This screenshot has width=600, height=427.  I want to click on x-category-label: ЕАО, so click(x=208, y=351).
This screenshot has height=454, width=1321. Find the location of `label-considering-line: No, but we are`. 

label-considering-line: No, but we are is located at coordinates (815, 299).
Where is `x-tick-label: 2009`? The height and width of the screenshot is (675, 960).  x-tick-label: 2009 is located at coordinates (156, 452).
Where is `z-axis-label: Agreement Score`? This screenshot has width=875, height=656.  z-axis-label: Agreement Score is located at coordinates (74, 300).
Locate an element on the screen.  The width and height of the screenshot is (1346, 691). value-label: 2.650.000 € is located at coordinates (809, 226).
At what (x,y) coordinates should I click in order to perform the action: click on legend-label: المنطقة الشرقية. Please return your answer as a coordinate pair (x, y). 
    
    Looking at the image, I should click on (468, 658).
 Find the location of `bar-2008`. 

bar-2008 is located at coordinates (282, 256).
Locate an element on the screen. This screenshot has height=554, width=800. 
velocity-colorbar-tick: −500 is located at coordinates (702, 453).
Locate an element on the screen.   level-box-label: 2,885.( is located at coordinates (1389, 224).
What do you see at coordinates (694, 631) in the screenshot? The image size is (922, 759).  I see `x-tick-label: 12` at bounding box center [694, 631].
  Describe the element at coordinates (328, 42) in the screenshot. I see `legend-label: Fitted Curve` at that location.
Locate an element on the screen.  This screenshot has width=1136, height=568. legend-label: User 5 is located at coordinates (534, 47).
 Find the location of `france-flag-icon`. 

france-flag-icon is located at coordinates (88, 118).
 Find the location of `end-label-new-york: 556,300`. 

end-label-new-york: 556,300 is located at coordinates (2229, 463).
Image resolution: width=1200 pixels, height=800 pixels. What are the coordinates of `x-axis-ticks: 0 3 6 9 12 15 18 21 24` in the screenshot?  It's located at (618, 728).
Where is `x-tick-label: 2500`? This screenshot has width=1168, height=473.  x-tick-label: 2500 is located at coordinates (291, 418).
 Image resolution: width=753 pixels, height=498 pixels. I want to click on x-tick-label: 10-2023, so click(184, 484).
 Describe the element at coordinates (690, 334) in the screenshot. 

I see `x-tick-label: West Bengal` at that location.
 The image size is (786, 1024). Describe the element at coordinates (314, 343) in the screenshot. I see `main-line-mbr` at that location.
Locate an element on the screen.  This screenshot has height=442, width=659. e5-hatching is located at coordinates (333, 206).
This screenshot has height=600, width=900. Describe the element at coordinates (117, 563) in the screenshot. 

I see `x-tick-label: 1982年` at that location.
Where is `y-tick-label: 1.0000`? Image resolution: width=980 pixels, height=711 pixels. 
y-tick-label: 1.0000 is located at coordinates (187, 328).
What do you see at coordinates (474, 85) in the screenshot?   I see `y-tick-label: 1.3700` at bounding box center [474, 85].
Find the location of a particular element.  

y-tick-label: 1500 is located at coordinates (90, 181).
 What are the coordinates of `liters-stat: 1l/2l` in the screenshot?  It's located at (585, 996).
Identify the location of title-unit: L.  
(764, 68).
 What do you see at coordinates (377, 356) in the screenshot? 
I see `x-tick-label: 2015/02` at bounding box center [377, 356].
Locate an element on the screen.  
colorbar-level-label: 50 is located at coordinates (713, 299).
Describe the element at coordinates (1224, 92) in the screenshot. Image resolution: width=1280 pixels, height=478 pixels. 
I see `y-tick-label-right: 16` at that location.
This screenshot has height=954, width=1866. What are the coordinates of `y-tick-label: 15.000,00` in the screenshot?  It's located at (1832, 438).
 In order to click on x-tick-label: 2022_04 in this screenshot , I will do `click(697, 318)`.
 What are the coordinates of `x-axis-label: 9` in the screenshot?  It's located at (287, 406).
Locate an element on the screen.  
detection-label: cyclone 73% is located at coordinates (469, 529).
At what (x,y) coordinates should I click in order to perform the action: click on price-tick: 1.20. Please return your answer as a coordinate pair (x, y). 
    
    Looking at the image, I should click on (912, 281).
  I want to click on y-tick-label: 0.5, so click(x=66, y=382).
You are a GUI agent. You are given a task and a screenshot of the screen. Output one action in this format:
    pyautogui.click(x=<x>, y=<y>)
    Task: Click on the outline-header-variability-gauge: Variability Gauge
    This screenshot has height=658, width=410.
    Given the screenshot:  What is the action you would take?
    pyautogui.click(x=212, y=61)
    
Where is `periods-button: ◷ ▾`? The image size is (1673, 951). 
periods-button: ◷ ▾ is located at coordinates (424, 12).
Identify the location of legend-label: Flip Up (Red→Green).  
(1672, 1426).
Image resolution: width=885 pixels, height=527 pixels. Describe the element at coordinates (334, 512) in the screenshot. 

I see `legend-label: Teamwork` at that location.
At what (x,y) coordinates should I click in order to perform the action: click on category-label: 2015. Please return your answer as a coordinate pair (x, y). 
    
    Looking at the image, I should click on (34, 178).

══════════

Gib sämtliche Datensätze oben Zeile für Zeile und ohne jede Änderung aus.

** Antwort **
This screenshot has width=600, height=427.  I want to click on x-category-label: ЕАО, so click(x=208, y=351).
This screenshot has height=454, width=1321. Find the location of `label-considering-line: No, but we are`. 

label-considering-line: No, but we are is located at coordinates (815, 299).
Where is `x-tick-label: 2009`? The height and width of the screenshot is (675, 960).  x-tick-label: 2009 is located at coordinates (156, 452).
Where is `z-axis-label: Agreement Score`? This screenshot has width=875, height=656.  z-axis-label: Agreement Score is located at coordinates (74, 300).
Locate an element on the screen.  The width and height of the screenshot is (1346, 691). value-label: 2.650.000 € is located at coordinates (809, 226).
At what (x,y) coordinates should I click in order to perform the action: click on legend-label: المنطقة الشرقية. Please return your answer as a coordinate pair (x, y). 
    
    Looking at the image, I should click on (468, 658).
 Find the location of `bar-2008`. 

bar-2008 is located at coordinates (282, 256).
Locate an element on the screen. This screenshot has height=554, width=800. 
velocity-colorbar-tick: −500 is located at coordinates (702, 453).
Locate an element on the screen.   level-box-label: 2,885.( is located at coordinates (1389, 224).
What do you see at coordinates (694, 631) in the screenshot? The image size is (922, 759).  I see `x-tick-label: 12` at bounding box center [694, 631].
  Describe the element at coordinates (328, 42) in the screenshot. I see `legend-label: Fitted Curve` at that location.
Locate an element on the screen.  This screenshot has width=1136, height=568. legend-label: User 5 is located at coordinates (534, 47).
 Find the location of `france-flag-icon`. 

france-flag-icon is located at coordinates (88, 118).
 Find the location of `end-label-new-york: 556,300`. 

end-label-new-york: 556,300 is located at coordinates (2229, 463).
Image resolution: width=1200 pixels, height=800 pixels. What are the coordinates of `x-axis-ticks: 0 3 6 9 12 15 18 21 24` in the screenshot?  It's located at (618, 728).
Where is `x-tick-label: 2500`? This screenshot has width=1168, height=473.  x-tick-label: 2500 is located at coordinates (291, 418).
 Image resolution: width=753 pixels, height=498 pixels. I want to click on x-tick-label: 10-2023, so click(184, 484).
 Describe the element at coordinates (690, 334) in the screenshot. 

I see `x-tick-label: West Bengal` at that location.
 The image size is (786, 1024). Describe the element at coordinates (314, 343) in the screenshot. I see `main-line-mbr` at that location.
Locate an element on the screen.  This screenshot has height=442, width=659. e5-hatching is located at coordinates (333, 206).
This screenshot has height=600, width=900. Describe the element at coordinates (117, 563) in the screenshot. 

I see `x-tick-label: 1982年` at that location.
Where is `y-tick-label: 1.0000`? Image resolution: width=980 pixels, height=711 pixels. 
y-tick-label: 1.0000 is located at coordinates (187, 328).
What do you see at coordinates (474, 85) in the screenshot?   I see `y-tick-label: 1.3700` at bounding box center [474, 85].
Find the location of a particular element.  

y-tick-label: 1500 is located at coordinates (90, 181).
 What are the coordinates of `liters-stat: 1l/2l` in the screenshot?  It's located at (585, 996).
Identify the location of title-unit: L.  
(764, 68).
 What do you see at coordinates (377, 356) in the screenshot? 
I see `x-tick-label: 2015/02` at bounding box center [377, 356].
Locate an element on the screen.  
colorbar-level-label: 50 is located at coordinates (713, 299).
Describe the element at coordinates (1224, 92) in the screenshot. Image resolution: width=1280 pixels, height=478 pixels. 
I see `y-tick-label-right: 16` at that location.
This screenshot has height=954, width=1866. What are the coordinates of `y-tick-label: 15.000,00` in the screenshot?  It's located at (1832, 438).
 In order to click on x-tick-label: 2022_04 in this screenshot , I will do `click(697, 318)`.
 What are the coordinates of `x-axis-label: 9` in the screenshot?  It's located at (287, 406).
Locate an element on the screen.  
detection-label: cyclone 73% is located at coordinates (469, 529).
At what (x,y) coordinates should I click in order to perform the action: click on price-tick: 1.20. Please return your answer as a coordinate pair (x, y). 
    
    Looking at the image, I should click on (912, 281).
  I want to click on y-tick-label: 0.5, so click(x=66, y=382).
You are a GUI agent. You are given a task and a screenshot of the screen. Output one action in this format:
    pyautogui.click(x=<x>, y=<y>)
    Task: Click on the outline-header-variability-gauge: Variability Gauge
    This screenshot has height=658, width=410.
    Given the screenshot:  What is the action you would take?
    pyautogui.click(x=212, y=61)
    
Where is `periods-button: ◷ ▾`? The image size is (1673, 951). 
periods-button: ◷ ▾ is located at coordinates (424, 12).
Identify the location of legend-label: Flip Up (Red→Green).  
(1672, 1426).
Image resolution: width=885 pixels, height=527 pixels. Describe the element at coordinates (334, 512) in the screenshot. 

I see `legend-label: Teamwork` at that location.
At what (x,y) coordinates should I click in order to perform the action: click on category-label: 2015. Please return your answer as a coordinate pair (x, y). 
    
    Looking at the image, I should click on (34, 178).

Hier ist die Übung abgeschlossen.